• **STATED PROBLEM A**:
What figures does the Poso conflict passage give for the toll in the district of Poso? List each one.
• **STATED PROBLEM B**:
Return everything in the Poso conflict passage from "In this district" down to "have been killed.", copied word for word.
--- Begin TEXT SECTION ---
For the past three years, Muslims and Christians — once friendly neighbors who shared their religious holidays — have been massacring, torturing and beheading one another in the most recent and worrying of Indonesia's communal conflicts.

Among the fighters is Noko, a sweet-faced Muslim boy of 20 with floppy black hair, who is an enthusiastic front-line soldier. He recalled the recent destruction of eight Christian villages. "We did it to restore our dignity after being oppressed and toyed with," he said.

In battle, he dresses for death and heaven in a white Arab-style robe, wielding a cutlass and heavy homemade pistol. His own troops invoke Allah; the enemy, he says, shouts "Hallelujah."

In this district of Poso, on Sulawesi island, more than 10,000 buildings have been destroyed. About 80,000 people have been forced to flee. An estimated 500 or more people have been killed.
--- End TEXT SECTION ---
--- Begin RECORDS PROVIDED ---
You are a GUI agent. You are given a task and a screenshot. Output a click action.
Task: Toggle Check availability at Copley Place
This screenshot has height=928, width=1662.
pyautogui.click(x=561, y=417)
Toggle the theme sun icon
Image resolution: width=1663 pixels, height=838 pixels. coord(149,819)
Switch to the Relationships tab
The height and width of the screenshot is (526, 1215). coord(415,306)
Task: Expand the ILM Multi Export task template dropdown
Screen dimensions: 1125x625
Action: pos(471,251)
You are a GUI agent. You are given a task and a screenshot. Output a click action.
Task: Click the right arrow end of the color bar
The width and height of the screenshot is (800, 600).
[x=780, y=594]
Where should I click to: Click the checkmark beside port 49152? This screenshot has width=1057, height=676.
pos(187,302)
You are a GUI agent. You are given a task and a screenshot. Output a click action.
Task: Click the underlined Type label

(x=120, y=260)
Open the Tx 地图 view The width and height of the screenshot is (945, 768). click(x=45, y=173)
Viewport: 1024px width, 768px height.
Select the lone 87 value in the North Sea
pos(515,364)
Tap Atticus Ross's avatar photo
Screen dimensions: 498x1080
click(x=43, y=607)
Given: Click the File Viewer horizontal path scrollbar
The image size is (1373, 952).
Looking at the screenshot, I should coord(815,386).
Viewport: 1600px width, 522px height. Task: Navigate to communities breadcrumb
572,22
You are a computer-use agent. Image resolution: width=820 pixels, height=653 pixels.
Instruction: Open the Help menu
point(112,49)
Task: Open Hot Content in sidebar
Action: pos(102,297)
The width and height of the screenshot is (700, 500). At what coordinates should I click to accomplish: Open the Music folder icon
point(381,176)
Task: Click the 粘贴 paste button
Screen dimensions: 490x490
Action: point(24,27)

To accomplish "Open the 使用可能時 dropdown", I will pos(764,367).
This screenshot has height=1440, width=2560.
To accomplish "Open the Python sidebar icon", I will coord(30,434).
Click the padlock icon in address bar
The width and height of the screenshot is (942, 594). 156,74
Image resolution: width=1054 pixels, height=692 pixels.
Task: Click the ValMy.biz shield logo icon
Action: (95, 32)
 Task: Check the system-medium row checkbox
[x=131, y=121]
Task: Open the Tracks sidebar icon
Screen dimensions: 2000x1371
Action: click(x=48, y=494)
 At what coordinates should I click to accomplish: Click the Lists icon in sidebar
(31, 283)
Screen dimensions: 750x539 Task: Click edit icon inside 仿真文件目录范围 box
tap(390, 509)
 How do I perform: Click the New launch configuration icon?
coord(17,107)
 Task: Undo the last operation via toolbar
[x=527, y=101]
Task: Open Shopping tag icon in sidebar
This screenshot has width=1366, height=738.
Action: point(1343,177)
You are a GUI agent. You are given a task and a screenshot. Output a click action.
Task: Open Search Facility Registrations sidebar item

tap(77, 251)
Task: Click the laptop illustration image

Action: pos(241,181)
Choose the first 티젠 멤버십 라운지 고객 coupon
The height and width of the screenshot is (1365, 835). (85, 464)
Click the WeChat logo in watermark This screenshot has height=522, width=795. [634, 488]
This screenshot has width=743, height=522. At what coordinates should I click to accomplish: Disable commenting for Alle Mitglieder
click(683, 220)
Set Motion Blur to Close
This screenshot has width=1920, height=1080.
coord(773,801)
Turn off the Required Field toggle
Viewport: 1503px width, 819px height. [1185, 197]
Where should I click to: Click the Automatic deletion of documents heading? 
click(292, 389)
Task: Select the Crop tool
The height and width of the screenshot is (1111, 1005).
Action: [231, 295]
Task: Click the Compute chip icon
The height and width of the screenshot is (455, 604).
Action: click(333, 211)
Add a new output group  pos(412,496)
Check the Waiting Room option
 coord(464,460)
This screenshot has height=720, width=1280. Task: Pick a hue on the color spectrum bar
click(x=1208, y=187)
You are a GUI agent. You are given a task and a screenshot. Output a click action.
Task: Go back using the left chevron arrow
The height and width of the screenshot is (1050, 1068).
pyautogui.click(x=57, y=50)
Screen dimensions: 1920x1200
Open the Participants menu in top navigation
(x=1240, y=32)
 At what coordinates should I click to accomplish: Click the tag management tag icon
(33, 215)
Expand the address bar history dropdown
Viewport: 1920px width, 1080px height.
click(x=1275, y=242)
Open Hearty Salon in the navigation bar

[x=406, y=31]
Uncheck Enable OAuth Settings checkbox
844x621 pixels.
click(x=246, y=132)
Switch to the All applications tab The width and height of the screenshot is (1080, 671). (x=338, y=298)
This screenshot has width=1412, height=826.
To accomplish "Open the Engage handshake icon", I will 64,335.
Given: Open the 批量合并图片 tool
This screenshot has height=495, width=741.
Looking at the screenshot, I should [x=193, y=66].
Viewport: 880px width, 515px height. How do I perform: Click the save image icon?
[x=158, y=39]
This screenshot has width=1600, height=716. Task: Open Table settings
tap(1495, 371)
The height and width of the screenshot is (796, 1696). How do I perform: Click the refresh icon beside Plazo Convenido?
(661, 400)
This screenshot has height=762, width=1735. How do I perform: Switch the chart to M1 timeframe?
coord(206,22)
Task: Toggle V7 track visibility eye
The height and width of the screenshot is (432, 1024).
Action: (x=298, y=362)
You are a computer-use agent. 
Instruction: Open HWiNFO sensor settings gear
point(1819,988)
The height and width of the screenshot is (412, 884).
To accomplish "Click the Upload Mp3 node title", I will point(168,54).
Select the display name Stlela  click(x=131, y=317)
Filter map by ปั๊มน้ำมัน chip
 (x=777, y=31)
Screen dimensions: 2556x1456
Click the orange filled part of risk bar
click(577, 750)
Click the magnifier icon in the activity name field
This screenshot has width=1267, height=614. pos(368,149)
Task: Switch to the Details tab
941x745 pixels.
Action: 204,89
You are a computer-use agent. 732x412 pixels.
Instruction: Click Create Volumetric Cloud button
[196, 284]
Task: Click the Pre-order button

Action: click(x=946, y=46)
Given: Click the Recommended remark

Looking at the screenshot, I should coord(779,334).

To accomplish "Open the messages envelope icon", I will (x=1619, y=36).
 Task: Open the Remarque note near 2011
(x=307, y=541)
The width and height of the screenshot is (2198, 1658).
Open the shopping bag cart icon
--- End RECORDS PROVIDED ---
• **PROBLEM SOLUTION A**:
- More than 10,000 buildings destroyed
- About 80,000 people forced to flee
- An estimated 500 or more people killed

• **PROBLEM SOLUTION B**:
In this district of Poso, on Sulawesi island, more than 10,000 buildings have been destroyed. About 80,000 people have been forced to flee. An estimated 500 or more people have been killed.